In addtion to enjoying the landscape Hurtigruten offers excursions every day, with a different program in summer and winter, from sightseeing tours in cities to Viking dinners, sea eagle watching or dogsledding.
We have travelled with Hurtigruten half a dozen times so far, different sections and in different seasons - and our next tour is probably not far into the future.
The cruise ships - or post boats?
When we tell friends that we travel with Hurtigruten, they often raise their eyebrows because they immediately imagine a huge cruise ship that became so popular lately.
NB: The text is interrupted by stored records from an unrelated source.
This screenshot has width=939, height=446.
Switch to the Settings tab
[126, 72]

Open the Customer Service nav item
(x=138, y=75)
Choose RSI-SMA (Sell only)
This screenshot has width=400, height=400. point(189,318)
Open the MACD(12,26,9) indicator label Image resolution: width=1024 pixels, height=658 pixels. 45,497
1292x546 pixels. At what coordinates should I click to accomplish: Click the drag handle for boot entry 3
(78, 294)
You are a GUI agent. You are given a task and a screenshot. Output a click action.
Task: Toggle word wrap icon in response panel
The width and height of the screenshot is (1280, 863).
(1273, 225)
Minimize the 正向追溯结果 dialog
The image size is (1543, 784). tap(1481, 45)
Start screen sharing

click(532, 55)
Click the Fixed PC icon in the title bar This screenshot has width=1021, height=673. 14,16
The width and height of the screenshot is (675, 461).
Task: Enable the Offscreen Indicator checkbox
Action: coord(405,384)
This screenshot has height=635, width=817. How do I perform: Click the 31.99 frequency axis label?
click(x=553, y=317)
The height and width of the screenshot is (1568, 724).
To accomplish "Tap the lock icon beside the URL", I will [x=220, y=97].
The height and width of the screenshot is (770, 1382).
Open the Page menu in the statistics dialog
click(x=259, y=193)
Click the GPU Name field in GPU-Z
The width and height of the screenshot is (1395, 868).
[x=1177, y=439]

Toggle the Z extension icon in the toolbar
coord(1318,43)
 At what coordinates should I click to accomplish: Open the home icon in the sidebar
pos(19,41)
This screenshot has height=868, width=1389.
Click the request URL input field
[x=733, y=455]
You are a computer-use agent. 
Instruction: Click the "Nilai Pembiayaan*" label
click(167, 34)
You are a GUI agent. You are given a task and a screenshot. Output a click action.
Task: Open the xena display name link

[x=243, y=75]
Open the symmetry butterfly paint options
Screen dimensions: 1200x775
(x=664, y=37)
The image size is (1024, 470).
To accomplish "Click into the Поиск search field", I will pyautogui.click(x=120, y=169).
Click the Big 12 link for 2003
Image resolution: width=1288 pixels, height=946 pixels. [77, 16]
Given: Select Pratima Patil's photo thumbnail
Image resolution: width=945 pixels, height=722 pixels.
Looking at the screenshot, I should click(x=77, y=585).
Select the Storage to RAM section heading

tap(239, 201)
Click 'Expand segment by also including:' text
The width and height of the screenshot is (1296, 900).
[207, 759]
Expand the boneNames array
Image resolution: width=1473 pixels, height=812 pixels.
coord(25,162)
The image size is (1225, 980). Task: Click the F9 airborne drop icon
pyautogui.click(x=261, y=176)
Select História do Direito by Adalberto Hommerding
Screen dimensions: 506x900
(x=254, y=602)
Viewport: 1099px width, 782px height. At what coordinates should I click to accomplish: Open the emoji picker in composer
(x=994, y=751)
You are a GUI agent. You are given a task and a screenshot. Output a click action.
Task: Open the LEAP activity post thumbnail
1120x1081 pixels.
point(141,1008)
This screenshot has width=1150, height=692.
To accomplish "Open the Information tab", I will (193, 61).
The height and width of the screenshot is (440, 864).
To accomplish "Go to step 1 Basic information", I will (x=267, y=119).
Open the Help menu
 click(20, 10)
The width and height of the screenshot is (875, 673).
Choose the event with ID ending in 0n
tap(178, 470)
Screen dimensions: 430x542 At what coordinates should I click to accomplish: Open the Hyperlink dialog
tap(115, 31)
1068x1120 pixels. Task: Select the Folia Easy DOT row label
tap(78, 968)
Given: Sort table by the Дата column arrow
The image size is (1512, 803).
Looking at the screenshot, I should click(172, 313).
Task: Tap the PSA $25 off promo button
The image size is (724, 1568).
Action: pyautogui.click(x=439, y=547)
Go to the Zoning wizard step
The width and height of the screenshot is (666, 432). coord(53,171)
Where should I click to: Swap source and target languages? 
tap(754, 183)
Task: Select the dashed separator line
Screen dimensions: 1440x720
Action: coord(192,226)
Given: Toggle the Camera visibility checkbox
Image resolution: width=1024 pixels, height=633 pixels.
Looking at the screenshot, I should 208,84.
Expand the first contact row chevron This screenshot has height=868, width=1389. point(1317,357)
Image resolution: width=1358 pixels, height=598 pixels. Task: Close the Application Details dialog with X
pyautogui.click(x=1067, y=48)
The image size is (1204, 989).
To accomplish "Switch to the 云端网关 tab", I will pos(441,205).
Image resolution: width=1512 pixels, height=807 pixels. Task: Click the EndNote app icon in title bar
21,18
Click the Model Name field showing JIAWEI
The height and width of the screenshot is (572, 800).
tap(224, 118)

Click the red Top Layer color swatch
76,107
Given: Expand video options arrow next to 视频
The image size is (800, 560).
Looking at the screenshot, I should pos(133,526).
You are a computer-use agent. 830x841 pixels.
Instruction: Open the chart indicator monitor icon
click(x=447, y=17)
But that would be quite wrong.
While the fleet does regularly get modernised and the newest vessels offer all kinds of amenities for the average, admittedly rather old customer, you still feel their origin as post boats: reliably delivering goods and transporting people up and down the coast, when there was no other affordable way to do so.
On most ships, the cabins are rather small (depending on the booked category of course), there are max 2 restaurants on board, always a cafe / canteen and while the food is fine and the kitchen is mostly using Norwegian ingredients, the service can be also be a bit Norwegian at times; meaning, a bit robust.
But all this, we consider it an enjoyable upside because this has its own charm that you don't find on another cruise line.
And then there is there is the beautiful landscape, frequent stops at mostly smaller cities and villages along the coastline or deep inside fjords, the relaxing atmosphere on board and various excursions, from dogsledding tours, to birdwatching, trips on speed boats, traditional dinners, horse rides on the beach, hiking - to visiting a fish farm for nerds (see box).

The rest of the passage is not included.